CVM Has No Monitoring Data

Last updated: 2020-07-01 11:47:43

    Overview

    The CVM instance must have the monitoring component Agent installed to collect CVM metric data. If you cannot obtain the monitored metric data, refer to this document to troubleshoot this problem.

    Problem Analysis

    The following causes may lead to the failure to obtain the monitored metric data of a CVM instance:

    • Agent has not been installed or launched
    • The user runs the CVM instance through the Console or CLI
    • The CVM instance has a high load
    • The DNS configuration of the CVM instance is incorrect

    Troubleshooting Approaches

    Directions

    Checking whether Agent has been installed or launched

    The monitored metric data of a CVM instance could be unavailable because you have not installed Agent.

    Agent has not been installed or launched in the Linux CVM instance

    1. Check whether Agent has been installed.
      Run the following command to check whether Agent has been installed:
      crontab -l |grep stargate
      If the output similar to the following is returned, Agent has been installed.
    2. After Agent has been installed, launch Agent.
      Run the following command to launch Agent:
      ps ax |grep sgagent
      ps ax |grep barad_agent

    Agent has not been installed or launched in the Windows CVM instance

    Run services.msc to check whether Agent has been installed or launched.

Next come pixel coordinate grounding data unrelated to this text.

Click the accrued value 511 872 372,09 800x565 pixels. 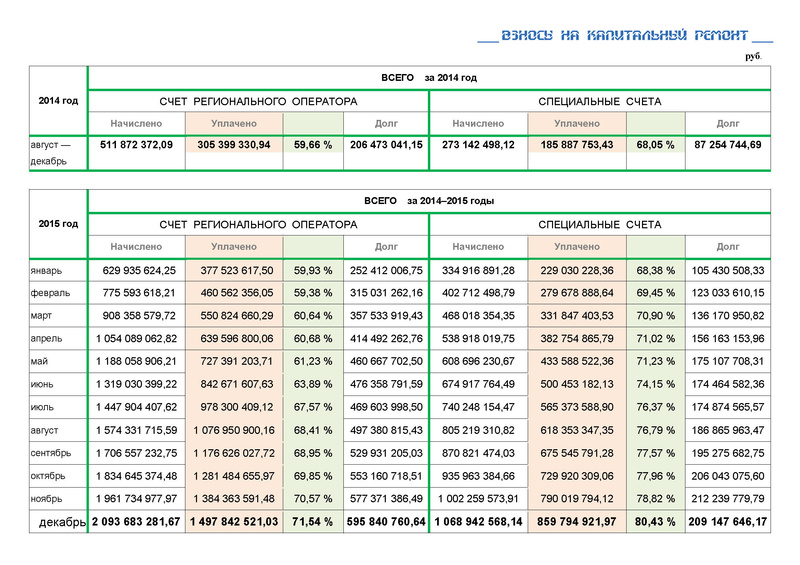click(x=137, y=145)
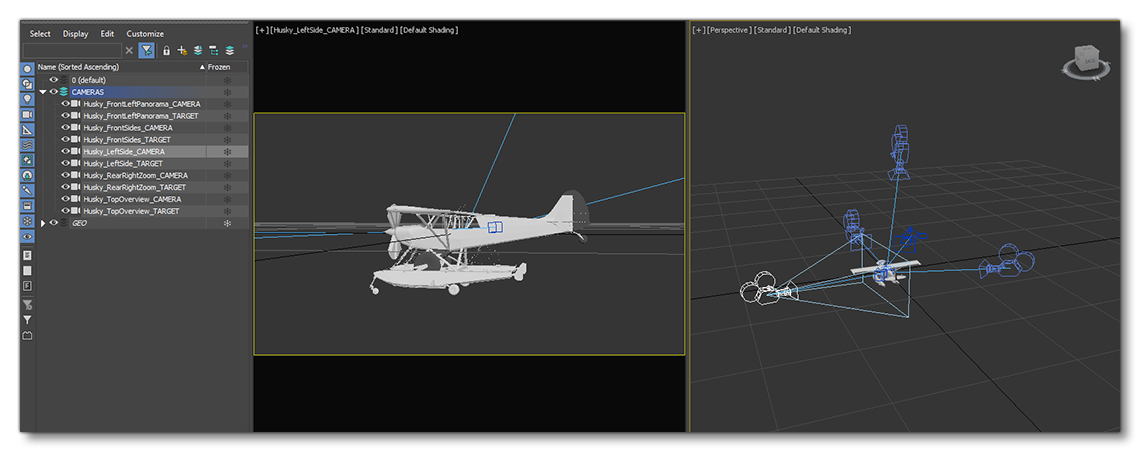The height and width of the screenshot is (452, 1140).
Task: Open the Perspective viewport [+] menu
Action: click(697, 30)
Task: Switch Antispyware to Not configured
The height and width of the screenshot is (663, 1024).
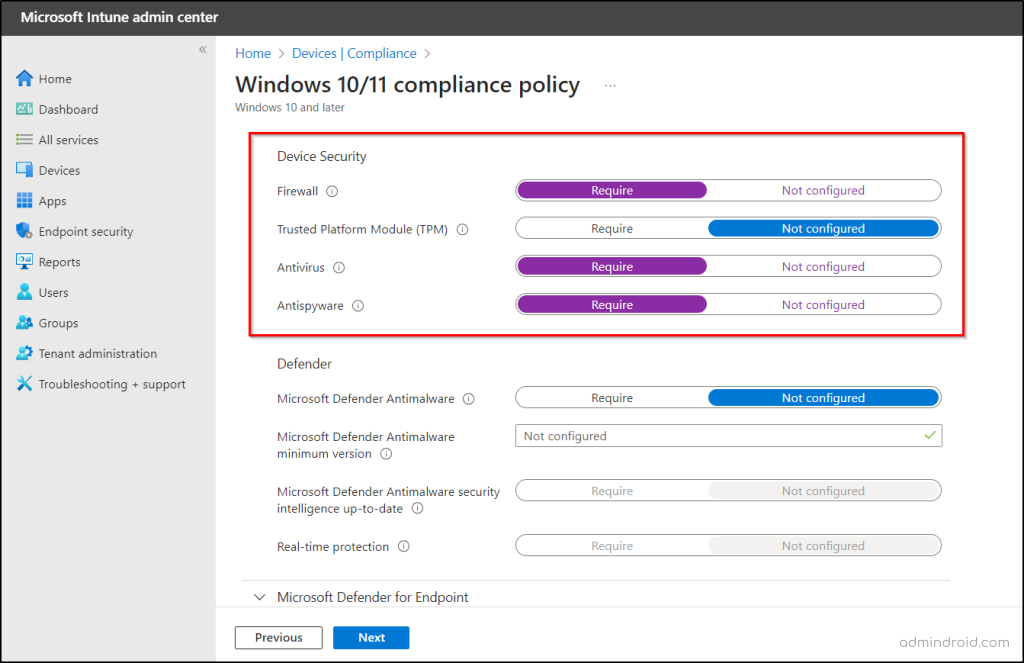Action: coord(823,305)
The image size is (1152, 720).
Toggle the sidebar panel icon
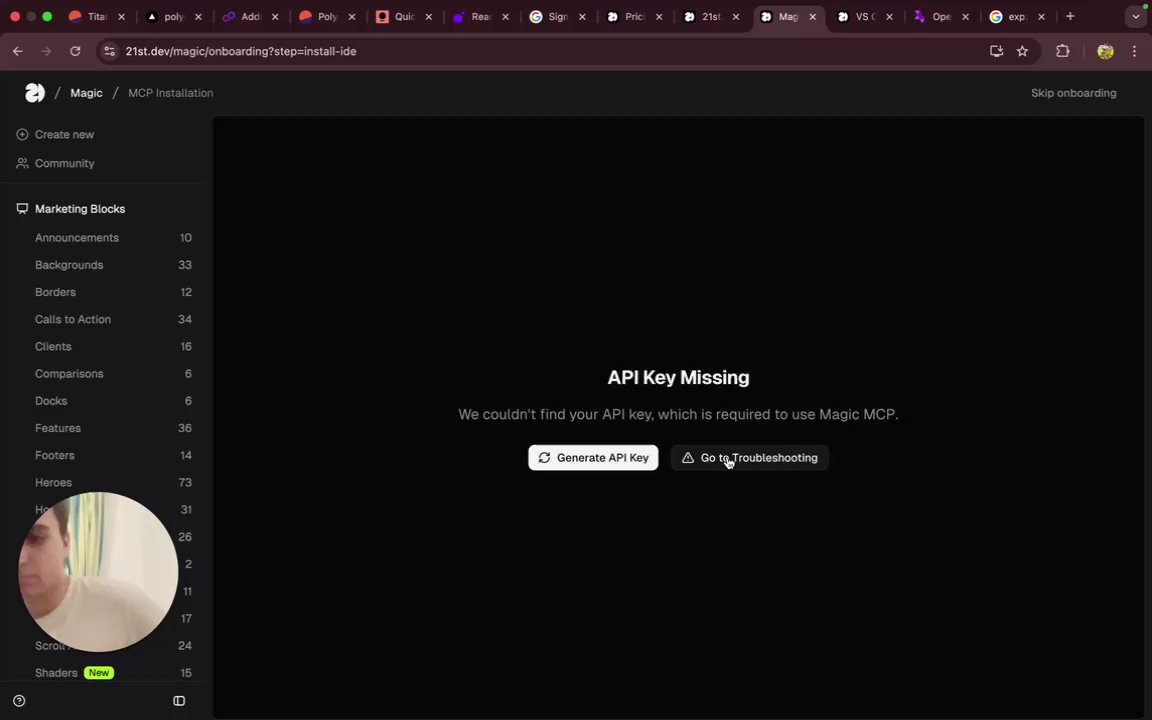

If BaradAgent or Stargate is not in the “Running” state, Agent has not been launched yet. In this case, click the corresponding service name to launch the service.

    • If Agent has been launched but the monitored metric data is still unavailable, check for other causes.
    • If Agent has not been installed, your CVM instance cannot be monitored. You will not receive a notification if the CVM instance fails, which is very risky. For more information on installing Agent, see Installing CVM Agents.

    Checking whether Agent is offline

    After the CVM instance is shut down, the instance’s Agent will be taken offline and no data will be reported.
    When you perform CVM OPS operations such as restart, upgrade, reinstallation, or image creation on the CVM Console or after logging in to the CVM instance, the reporting of the CVM monitoring data may time out and Agent will be taken offline.

    Troubleshooting: you can access the details page of the CVM instance and view the operation logs to determine whether any relevant operations were performed on the CVM instance at that time.

    Checking whether the CVM instance has a high load

    Agent may fail to report data if the CPU usage, memory usage, or bandwidth utilization of the CVM instance is too high.

    Troubleshooting methods:

    • High CPU usage: for more information on troubleshooting this problem, see CVM CPU/Memory Usage Is Too High.
    • High memory usage: you can log in to the CVM instance or view the monitoring charts to check whether the CPU usage reaches 100%. If yes, upgrade the CVM configuration based on the actual situation.
    • High bandwidth utilization: for more information on troubleshooting this problem, see CVM Bandwidth Utilization Is Too High.

    Checking whether the DNS configuration of the CVM instance is incorrect

    If the configured private IP address of the DNS in the CVM instance is incorrect, Agent may fail to report data.

    Troubleshooting method: for more information on the private IP address of the DNS, see DNS Server Addresses in Private Network Access.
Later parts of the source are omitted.